Em Da Democracia à Liberdade, o coletivo anônimo Crimethinc. escreveu que “a democracia representativa preservou todo o aparato burocrático que foi originalmente inventado para servir os reis”, procurando explicar como que, nos momentos da crise econômica da última década, esta teria servido de plataforma para um retorno ao poder do fascismo. Não será a história da eleição de Waldheim não apenas a história de um povo sem memória – que, porque esquece o seu passado, permite que seus espectros rondem seu presente – mas também a história da democracia representativa revelando-se a si mesmo, cumprindo seus recônditos objetivos; isto é, chegando ao seu declínio, realizando, no fundo, a sua vocação conservadora? A valsa de Waldheim não seria também a valsa da própria democracia representativa no que ela tem de mais problemática?
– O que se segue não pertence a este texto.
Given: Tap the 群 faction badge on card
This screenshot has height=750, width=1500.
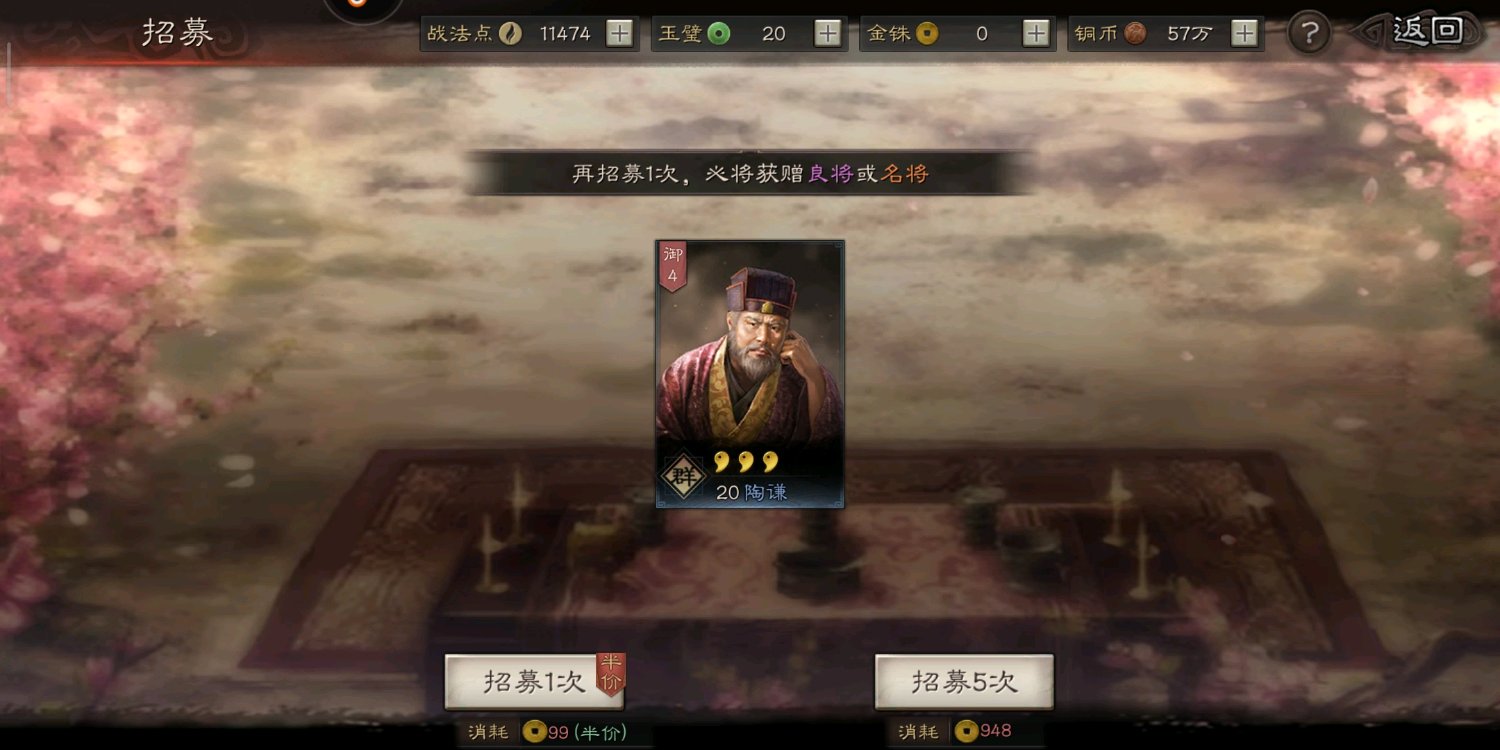Looking at the screenshot, I should coord(684,476).
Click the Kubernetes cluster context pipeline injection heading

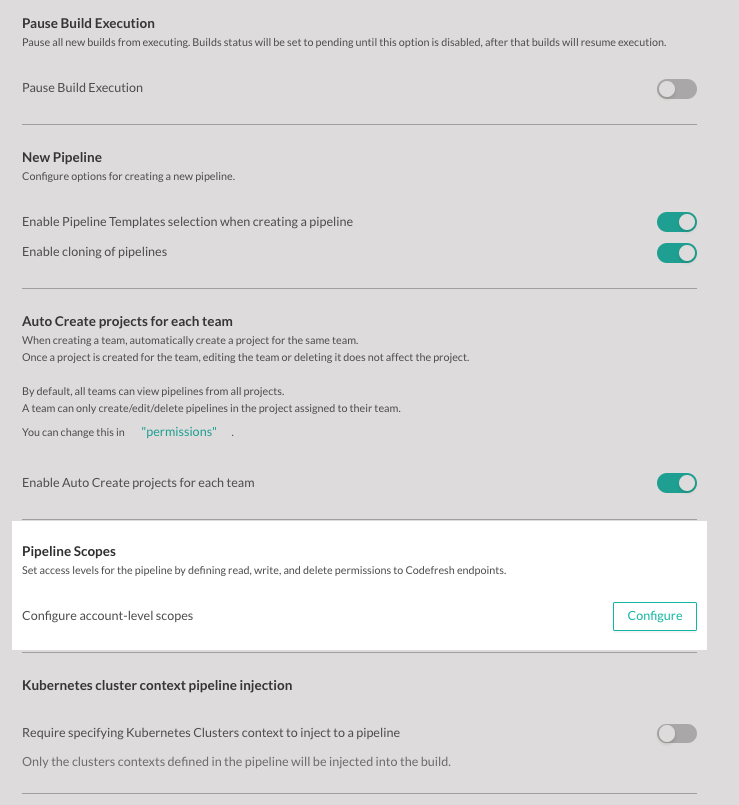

E não foi o gênero musical da “valsa” justamente aquele que, por excelência, criou-se sob a égide da aristocracia austríaca, quase como extensão dela? Esta exposição da vocação de ser “valsa” entranhada na democracia representativa, agora liberta pelo cinema de suas miragens e acobertamentos, não pode ser um passo catalisador rumo a uma democracia direta e popular, ainda a surgir, mais verdadeiramente progressista?